A common complaint about Apple is that they think they know what’s best. Here’s a (poorly titled) example:

The general philosophy of [OS X Lion] seems to be “We know better”. A computer company that thinks it knows better than me how I should use my own computer?

This common complaint frustrates me, because it evinces a lack of understanding of what software is. Developing software is making decisions for the user. When you buy software you are paying the developer not only for their execution of their decisions (how well it works), but for the decisions themselves.

“Well,” you say, “they should at least give me some preferences.” Okay, what preferences should they have? Oops, looks like those arrogant bastards are making decisions for you again.

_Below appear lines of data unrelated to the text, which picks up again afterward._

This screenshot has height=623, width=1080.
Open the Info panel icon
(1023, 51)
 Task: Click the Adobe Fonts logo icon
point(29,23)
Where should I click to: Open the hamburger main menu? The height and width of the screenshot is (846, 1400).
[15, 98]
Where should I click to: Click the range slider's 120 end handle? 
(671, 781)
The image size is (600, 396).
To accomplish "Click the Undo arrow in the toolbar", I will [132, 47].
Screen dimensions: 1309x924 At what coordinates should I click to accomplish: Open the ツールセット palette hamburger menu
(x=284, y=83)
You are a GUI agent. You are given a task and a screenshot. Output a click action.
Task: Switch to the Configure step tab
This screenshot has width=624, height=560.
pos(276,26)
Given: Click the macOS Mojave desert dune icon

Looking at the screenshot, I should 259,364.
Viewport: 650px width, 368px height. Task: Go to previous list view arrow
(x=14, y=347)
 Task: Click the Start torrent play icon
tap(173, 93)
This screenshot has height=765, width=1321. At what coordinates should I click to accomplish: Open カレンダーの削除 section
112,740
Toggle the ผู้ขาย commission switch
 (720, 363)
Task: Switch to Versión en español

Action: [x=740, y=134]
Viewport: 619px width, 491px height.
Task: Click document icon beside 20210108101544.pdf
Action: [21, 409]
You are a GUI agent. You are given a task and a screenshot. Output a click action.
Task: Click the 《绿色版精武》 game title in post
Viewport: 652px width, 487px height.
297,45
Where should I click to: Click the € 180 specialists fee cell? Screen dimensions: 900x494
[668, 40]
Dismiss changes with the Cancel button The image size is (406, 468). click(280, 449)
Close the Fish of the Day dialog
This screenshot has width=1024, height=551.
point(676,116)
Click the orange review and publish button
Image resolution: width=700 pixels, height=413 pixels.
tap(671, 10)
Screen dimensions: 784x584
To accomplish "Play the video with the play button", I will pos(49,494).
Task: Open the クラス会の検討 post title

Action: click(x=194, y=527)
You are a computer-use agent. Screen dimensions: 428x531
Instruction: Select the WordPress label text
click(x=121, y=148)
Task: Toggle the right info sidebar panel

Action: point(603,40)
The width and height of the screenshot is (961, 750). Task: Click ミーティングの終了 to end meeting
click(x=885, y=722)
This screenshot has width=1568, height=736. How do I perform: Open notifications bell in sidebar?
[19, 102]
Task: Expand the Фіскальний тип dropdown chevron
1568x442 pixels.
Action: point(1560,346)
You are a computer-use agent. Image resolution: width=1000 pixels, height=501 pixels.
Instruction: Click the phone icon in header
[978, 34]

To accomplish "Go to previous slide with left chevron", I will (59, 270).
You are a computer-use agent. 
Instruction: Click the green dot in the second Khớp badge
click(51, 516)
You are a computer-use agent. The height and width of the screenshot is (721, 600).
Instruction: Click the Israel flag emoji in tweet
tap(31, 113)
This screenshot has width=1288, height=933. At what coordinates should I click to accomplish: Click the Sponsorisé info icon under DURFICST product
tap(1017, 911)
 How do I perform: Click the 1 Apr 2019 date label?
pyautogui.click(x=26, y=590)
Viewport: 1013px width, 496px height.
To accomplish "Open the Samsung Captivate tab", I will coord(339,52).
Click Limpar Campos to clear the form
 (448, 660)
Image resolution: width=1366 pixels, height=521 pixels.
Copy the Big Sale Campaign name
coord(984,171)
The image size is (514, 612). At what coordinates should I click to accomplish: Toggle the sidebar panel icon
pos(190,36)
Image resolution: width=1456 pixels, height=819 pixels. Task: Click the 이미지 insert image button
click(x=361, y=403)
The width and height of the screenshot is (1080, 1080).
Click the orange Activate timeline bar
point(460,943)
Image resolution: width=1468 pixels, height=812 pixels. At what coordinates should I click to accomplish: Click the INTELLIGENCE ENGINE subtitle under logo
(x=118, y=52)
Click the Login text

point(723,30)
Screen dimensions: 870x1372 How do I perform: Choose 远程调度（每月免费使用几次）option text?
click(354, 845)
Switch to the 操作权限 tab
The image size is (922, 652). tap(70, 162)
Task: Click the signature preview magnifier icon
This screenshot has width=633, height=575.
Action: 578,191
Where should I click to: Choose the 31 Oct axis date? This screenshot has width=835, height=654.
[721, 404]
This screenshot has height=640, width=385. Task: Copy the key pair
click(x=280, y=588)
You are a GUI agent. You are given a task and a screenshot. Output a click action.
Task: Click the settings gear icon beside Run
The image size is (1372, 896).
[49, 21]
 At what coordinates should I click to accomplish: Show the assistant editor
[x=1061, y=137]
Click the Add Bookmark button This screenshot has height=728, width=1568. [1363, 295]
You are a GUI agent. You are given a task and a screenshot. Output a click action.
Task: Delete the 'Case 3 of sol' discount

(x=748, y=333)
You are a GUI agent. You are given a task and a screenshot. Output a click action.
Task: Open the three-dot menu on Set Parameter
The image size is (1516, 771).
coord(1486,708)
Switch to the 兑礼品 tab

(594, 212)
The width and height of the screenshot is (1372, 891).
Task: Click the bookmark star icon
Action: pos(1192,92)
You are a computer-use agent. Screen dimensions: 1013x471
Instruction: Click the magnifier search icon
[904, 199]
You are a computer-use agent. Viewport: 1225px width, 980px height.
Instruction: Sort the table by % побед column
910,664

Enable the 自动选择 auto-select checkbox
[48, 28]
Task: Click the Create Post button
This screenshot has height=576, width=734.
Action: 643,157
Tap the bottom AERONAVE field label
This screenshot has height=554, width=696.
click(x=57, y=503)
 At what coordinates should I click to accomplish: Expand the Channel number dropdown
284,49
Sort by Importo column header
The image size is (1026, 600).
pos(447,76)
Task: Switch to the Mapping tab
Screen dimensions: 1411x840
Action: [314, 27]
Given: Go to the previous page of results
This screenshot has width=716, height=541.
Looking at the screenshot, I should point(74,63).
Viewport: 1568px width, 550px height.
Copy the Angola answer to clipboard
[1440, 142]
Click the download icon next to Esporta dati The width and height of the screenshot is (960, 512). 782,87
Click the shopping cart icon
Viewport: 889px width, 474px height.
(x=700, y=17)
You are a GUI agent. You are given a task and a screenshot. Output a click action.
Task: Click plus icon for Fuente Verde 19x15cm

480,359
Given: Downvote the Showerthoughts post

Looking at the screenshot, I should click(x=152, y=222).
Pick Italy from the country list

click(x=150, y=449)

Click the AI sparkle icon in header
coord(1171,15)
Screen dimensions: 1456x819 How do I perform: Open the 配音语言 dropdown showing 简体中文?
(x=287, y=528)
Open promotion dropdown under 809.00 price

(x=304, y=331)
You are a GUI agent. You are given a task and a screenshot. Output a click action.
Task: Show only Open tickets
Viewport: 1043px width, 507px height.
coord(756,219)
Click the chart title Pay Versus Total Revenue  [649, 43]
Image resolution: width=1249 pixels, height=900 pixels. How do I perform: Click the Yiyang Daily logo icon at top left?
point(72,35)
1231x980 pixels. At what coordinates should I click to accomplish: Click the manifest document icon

“I’ll code my own solution so I can decide what my preferences are,” you say. But dammit, those jerks have gone and decided what functions to include in the language you’re using to code! The nerve. Looks like you’ll have to move down to a lower-level language to code the functions that Apple so condescendingly excluded.

But what’s this? The Apple disease has spread! You’re now working in Assembly and the designers of that language have imposed all sorts of requirements on code structure and format! This is worse than you thought.

Turns out, it’s decisions all the way down.

You’re not going to solve this problem by using Windows, or Linux, or any other OS. They all make decisions. It may take longer for you to reach the edge of the software where those decisions become clear, but it’s there, and no matter the OS one day you’ll reach that far off horizon and possibly wish they had decided something different. And in the meantime how much time will you have wasted making decisions that could have been made for you?

I don’t begrudge anyone their right to complain about software decisions. I just wish they would frame it correctly. You’re not mad that Apple, or Microsoft, or whoever, is making decisions for you. You’re mad that they aren’t the decisions you would make.

It’s not possible to make software without “making decisions for the user”. That’s what software is. The success of software is largely dependent on the quality of those decisions. I choose Apple products because, at least right now, they make better decisions than anyone else.